- [Instructions to follow]: Give every line of the material again, exactly as written.

- [Provided data]:
--------

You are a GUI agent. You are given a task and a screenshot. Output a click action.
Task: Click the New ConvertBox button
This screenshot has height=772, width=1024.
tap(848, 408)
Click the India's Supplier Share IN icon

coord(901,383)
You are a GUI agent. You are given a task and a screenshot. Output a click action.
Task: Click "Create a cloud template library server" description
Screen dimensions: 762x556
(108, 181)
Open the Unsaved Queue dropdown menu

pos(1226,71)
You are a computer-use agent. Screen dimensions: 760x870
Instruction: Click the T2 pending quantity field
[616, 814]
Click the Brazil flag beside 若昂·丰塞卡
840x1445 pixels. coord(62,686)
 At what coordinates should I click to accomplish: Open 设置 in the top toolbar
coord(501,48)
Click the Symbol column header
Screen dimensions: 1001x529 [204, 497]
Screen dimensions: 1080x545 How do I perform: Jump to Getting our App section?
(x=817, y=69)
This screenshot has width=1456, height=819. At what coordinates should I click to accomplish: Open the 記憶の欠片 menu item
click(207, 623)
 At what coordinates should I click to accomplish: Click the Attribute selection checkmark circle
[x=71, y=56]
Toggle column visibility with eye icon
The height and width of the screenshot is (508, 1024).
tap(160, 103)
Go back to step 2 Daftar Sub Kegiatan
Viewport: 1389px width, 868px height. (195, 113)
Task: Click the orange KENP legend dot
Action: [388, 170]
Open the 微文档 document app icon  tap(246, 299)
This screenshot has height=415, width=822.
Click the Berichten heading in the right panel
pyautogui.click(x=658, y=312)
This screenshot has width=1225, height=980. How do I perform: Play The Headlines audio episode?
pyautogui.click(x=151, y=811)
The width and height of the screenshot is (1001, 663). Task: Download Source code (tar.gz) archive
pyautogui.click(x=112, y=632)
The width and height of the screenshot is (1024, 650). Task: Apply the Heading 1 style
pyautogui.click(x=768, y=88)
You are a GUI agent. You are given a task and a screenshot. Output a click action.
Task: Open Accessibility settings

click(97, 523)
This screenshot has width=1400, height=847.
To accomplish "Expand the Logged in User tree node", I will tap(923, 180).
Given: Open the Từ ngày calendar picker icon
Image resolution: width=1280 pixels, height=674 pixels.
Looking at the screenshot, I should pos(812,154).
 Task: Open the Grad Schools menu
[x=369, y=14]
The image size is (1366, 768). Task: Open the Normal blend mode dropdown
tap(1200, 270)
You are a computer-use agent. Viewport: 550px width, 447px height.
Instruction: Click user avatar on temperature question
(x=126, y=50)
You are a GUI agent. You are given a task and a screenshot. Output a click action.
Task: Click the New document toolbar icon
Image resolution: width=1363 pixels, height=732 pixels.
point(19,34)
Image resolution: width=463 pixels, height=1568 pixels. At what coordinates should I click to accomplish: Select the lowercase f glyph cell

--------

- [Answer to this exercise]:
You are a GUI agent. You are given a task and a screenshot. Output a click action.
Task: Click the New ConvertBox button
This screenshot has height=772, width=1024.
tap(848, 408)
Click the India's Supplier Share IN icon

coord(901,383)
You are a GUI agent. You are given a task and a screenshot. Output a click action.
Task: Click "Create a cloud template library server" description
Screen dimensions: 762x556
(108, 181)
Open the Unsaved Queue dropdown menu

pos(1226,71)
You are a computer-use agent. Screen dimensions: 760x870
Instruction: Click the T2 pending quantity field
[616, 814]
Click the Brazil flag beside 若昂·丰塞卡
840x1445 pixels. coord(62,686)
 At what coordinates should I click to accomplish: Open 设置 in the top toolbar
coord(501,48)
Click the Symbol column header
Screen dimensions: 1001x529 [204, 497]
Screen dimensions: 1080x545 How do I perform: Jump to Getting our App section?
(x=817, y=69)
This screenshot has width=1456, height=819. At what coordinates should I click to accomplish: Open the 記憶の欠片 menu item
click(207, 623)
 At what coordinates should I click to accomplish: Click the Attribute selection checkmark circle
[x=71, y=56]
Toggle column visibility with eye icon
The height and width of the screenshot is (508, 1024).
tap(160, 103)
Go back to step 2 Daftar Sub Kegiatan
Viewport: 1389px width, 868px height. (195, 113)
Task: Click the orange KENP legend dot
Action: [388, 170]
Open the 微文档 document app icon  tap(246, 299)
This screenshot has height=415, width=822.
Click the Berichten heading in the right panel
pyautogui.click(x=658, y=312)
This screenshot has width=1225, height=980. How do I perform: Play The Headlines audio episode?
pyautogui.click(x=151, y=811)
The width and height of the screenshot is (1001, 663). Task: Download Source code (tar.gz) archive
pyautogui.click(x=112, y=632)
The width and height of the screenshot is (1024, 650). Task: Apply the Heading 1 style
pyautogui.click(x=768, y=88)
You are a GUI agent. You are given a task and a screenshot. Output a click action.
Task: Open Accessibility settings

click(97, 523)
This screenshot has width=1400, height=847.
To accomplish "Expand the Logged in User tree node", I will tap(923, 180).
Given: Open the Từ ngày calendar picker icon
Image resolution: width=1280 pixels, height=674 pixels.
Looking at the screenshot, I should pos(812,154).
 Task: Open the Grad Schools menu
[x=369, y=14]
The image size is (1366, 768). Task: Open the Normal blend mode dropdown
tap(1200, 270)
You are a computer-use agent. Viewport: 550px width, 447px height.
Instruction: Click user avatar on temperature question
(x=126, y=50)
You are a GUI agent. You are given a task and a screenshot. Output a click action.
Task: Click the New document toolbar icon
Image resolution: width=1363 pixels, height=732 pixels.
point(19,34)
Image resolution: width=463 pixels, height=1568 pixels. At what coordinates should I click to accomplish: Select the lowercase f glyph cell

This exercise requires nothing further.